CAPÍTULO VII

A las tres de la madrugada llamó Dexter. Jean seguía esforzándose para coronar una segunda cogorza, más lograda aún que la primera, ocasión que aproveché para dejarla con Nicholas. Me pegué a su hermana, y la hice beber tanto como pude; pero no se dejaba engañar, y me obligaba a emplear toda mi astucia. Dexter nos advirtió que los viejos Asquith empezaban a extrañarse por la ausencia de sus hijas. Le pregunté cómo había averiguado nuestro lugar de reunión, y por poco se muere de risa al otro extremo del hilo. Le expliqué por qué nos habíamos marchado.

—No te preocupes por mí, Lee —me dijo—. Ya sé que en mi casa no había nada bueno que hacer. Demasiada gente seria.

—Vente con nosotros, Dex —le ofrecí.

—¿Ya no os queda nada de bebida?

—No —dije yo—. Pero no es eso, aquí se te refrescarían un poco las ideas.

Como siempre, Dexter intentaba herirme, y, como siempre, lo hacía con un tono completamente inocente.

—No puedo dejar esto —se disculpó—. Si no, vendría. ¿Y qué les digo a los padres?

—Diles que les devolveremos a las niñas a domicilio.

—No sé si eso les va a gustar, Lee, ya sabes…

—Ya son bastante mayorcitas como para apañárselas solas. Arréglame el asunto, Dexter, colega, cuento contigo.

—O.K., Lee, intentaré arreglarlo. Hasta la vista.

—Hasta la vista.

Colgó. Yo hice lo mismo y regresé a mis ocupaciones. Jicky y Bill iniciaban unos pequeños ejercicios no aptos para señoritas de buena familia, y tenía ganas de ver cómo reaccionaba Lou. Empezó a beber un poco, por fin. Pero el espectáculo no parecía impresionarla, ni cuando Bill se puso a desabrochar el vestido de Jicky.

—¿Qué te sirvo?

—Whisky.

—Termínatelo de prisa y nos vamos a bailar.

La agarré por la muñeca con la intención de llevarla a otra habitación.

—¿A qué vamos allí?

—Aquí hay demasiado ruido.

Me seguía dócilmente. Se sentó en el sofá a mi lado, sin rechistar, pero cuando le puse una mano encima recibí uno de esos sopapos que un hombre recuerda toda su vida. Me encolericé terriblemente, pero conseguí no perder la sonrisa.

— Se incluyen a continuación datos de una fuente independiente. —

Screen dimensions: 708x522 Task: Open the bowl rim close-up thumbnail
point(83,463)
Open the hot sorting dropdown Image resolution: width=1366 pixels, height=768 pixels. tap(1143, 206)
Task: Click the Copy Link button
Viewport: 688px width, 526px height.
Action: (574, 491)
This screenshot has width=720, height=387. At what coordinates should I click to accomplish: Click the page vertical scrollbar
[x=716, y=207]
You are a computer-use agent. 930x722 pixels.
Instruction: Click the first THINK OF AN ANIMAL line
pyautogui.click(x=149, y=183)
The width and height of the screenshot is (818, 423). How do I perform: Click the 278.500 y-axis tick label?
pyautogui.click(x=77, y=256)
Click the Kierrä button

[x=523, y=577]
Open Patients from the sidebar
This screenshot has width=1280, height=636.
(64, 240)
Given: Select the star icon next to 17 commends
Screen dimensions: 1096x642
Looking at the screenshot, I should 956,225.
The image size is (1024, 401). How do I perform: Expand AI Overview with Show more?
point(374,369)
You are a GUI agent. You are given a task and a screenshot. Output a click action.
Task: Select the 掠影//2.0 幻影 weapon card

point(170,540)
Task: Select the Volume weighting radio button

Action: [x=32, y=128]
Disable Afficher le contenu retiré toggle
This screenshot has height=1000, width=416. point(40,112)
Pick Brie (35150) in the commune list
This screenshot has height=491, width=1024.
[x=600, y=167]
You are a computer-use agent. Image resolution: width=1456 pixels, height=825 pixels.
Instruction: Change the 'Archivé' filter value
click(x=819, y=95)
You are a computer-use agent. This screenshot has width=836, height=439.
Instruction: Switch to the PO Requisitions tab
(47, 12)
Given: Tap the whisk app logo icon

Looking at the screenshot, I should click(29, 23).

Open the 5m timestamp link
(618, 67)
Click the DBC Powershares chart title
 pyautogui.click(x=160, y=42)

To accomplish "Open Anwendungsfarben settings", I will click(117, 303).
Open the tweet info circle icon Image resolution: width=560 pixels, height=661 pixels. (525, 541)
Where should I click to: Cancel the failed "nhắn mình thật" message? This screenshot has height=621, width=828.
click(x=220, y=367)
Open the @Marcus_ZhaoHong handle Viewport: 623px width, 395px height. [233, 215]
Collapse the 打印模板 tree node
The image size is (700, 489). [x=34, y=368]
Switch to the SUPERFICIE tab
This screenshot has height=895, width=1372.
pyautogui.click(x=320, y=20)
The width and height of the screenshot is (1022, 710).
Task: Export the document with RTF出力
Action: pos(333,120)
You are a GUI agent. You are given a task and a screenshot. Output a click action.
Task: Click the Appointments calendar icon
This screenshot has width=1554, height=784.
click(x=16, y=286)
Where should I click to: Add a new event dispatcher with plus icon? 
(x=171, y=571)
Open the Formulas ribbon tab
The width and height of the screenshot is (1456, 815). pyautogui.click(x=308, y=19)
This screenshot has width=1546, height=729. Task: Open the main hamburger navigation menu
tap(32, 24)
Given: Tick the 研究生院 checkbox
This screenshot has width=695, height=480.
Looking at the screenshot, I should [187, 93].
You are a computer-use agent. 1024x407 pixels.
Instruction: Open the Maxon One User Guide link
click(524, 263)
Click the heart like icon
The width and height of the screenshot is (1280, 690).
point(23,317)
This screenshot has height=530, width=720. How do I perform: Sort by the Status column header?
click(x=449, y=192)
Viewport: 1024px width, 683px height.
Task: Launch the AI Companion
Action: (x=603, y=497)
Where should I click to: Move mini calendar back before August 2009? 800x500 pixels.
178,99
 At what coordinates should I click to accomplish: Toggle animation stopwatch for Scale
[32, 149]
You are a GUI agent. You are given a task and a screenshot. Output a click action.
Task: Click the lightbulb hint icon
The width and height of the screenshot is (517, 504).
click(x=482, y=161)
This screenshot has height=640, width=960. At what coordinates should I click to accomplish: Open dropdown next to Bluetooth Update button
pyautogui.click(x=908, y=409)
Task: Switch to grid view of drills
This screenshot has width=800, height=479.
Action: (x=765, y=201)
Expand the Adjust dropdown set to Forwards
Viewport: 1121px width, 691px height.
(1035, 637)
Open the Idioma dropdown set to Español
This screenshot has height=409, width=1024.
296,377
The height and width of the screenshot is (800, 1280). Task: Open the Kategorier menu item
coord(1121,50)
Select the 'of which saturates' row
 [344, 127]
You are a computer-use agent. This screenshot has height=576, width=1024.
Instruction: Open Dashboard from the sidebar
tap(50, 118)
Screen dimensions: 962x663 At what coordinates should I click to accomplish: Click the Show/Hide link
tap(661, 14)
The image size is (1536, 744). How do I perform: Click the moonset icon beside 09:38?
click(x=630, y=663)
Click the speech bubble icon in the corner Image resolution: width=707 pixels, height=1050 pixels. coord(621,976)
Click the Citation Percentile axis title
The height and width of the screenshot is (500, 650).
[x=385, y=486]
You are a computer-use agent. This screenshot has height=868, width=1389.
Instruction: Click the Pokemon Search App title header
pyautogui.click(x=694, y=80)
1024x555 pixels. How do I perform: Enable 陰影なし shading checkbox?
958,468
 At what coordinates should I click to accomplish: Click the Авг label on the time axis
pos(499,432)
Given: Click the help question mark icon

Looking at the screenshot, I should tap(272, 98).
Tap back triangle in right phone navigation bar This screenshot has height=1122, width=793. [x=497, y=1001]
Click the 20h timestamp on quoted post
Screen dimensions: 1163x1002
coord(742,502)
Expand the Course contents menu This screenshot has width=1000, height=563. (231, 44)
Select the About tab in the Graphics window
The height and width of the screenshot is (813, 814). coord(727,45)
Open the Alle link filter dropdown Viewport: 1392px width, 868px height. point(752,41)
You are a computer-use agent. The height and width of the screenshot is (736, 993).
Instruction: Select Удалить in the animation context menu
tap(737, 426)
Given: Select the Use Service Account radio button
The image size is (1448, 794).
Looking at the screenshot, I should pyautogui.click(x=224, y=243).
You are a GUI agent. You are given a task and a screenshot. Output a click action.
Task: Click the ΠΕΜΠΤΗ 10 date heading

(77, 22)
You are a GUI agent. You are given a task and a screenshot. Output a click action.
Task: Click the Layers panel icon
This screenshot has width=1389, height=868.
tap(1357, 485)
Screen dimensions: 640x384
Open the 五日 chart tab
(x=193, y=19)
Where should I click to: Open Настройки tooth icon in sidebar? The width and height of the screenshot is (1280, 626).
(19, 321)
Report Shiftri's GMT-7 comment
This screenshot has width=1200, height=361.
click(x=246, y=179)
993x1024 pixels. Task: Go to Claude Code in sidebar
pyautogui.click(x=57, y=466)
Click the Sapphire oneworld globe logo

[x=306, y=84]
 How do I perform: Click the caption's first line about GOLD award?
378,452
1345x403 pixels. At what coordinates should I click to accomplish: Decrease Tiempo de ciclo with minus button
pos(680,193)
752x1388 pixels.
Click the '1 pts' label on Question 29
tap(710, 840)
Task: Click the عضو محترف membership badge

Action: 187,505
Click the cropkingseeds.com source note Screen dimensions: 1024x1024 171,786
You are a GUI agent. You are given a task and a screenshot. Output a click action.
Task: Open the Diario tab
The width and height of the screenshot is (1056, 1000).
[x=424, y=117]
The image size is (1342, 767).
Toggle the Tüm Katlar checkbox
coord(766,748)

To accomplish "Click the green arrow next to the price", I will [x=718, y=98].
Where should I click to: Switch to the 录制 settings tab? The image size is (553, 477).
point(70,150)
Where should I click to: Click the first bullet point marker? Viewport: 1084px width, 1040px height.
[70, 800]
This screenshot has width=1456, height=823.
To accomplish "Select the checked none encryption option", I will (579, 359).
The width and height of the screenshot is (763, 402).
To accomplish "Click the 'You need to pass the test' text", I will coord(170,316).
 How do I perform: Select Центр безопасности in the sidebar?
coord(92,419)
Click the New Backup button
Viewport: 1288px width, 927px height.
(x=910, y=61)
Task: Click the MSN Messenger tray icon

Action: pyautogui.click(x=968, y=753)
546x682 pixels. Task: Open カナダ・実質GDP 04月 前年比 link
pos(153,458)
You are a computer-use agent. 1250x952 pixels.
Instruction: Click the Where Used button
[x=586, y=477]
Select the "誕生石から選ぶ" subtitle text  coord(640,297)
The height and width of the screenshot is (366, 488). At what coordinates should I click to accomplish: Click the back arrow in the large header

—Las zarpas quietas —dijo Lou.

—Exageras un poco, ¿no?

—No he sido yo la que he empezado.

—¿Y eso qué tiene que ver? ¿Te creías que estábamos en una reunión de la escuela dominical? ¿O que habíamos venido aquí a jugar al bingo?

—No tengo ningunas ganas de ser el primer premio.

—Lo quieras o no, eres el primer premio.

—Estás pensando en la pasta de mi padre.

—No —dije yo—. Estoy pensando en esto.

La tumbé en el sofá y le rasgué la parte delantera del vestido. Se revolcó como un hermoso diablillo. De la seda clara asomaron sus senos.

—¡Déjame! Eres un bestia.

—Nada de eso —repliqué—. Soy un hombre.

—Me das asco. —Luchaba por zafarse—. ¿Qué has hecho durante todo el rato que has estado arriba con Jean?

—Pero si no he hecho nada —protesté—. Sabes perfectamente que Judy estaba con nosotros.

—Lee Anderson, estoy empezando a adivinar a qué se dedica tu banda, y con qué clase de gente te haces.

—Lou, te juro que no he tocado a tu hermana si no es para serenarla.

—Mientes. No has visto la cara que ponía cuando ha bajado.

—Palabra, ¡juraría que estás celosa!

Me miró estupefacta.

—Pero… ¿qué dices…? ¿Qué te has creído?

—¿Te parece que si hubiera… tocado a tu hermana, tendría realmente las ganas que tengo de ocuparme de ti?

—¡Mi hermana no está mejor que yo!

Seguía sujetándola sobre el diván. Había dejado de revolverse. Su pecho se agitaba con violencia. Me incliné sobre ella y le besé los senos, largamente, primero el uno y después el otro, acariciando los pezones con la lengua. Luego me levanté.

—No, Lou —dije—. Tu hermana no está mejor que tú.

La solté y salté hacia atrás, porque esperaba una reacción violenta. Entonces, se volvió y se echó a llorar.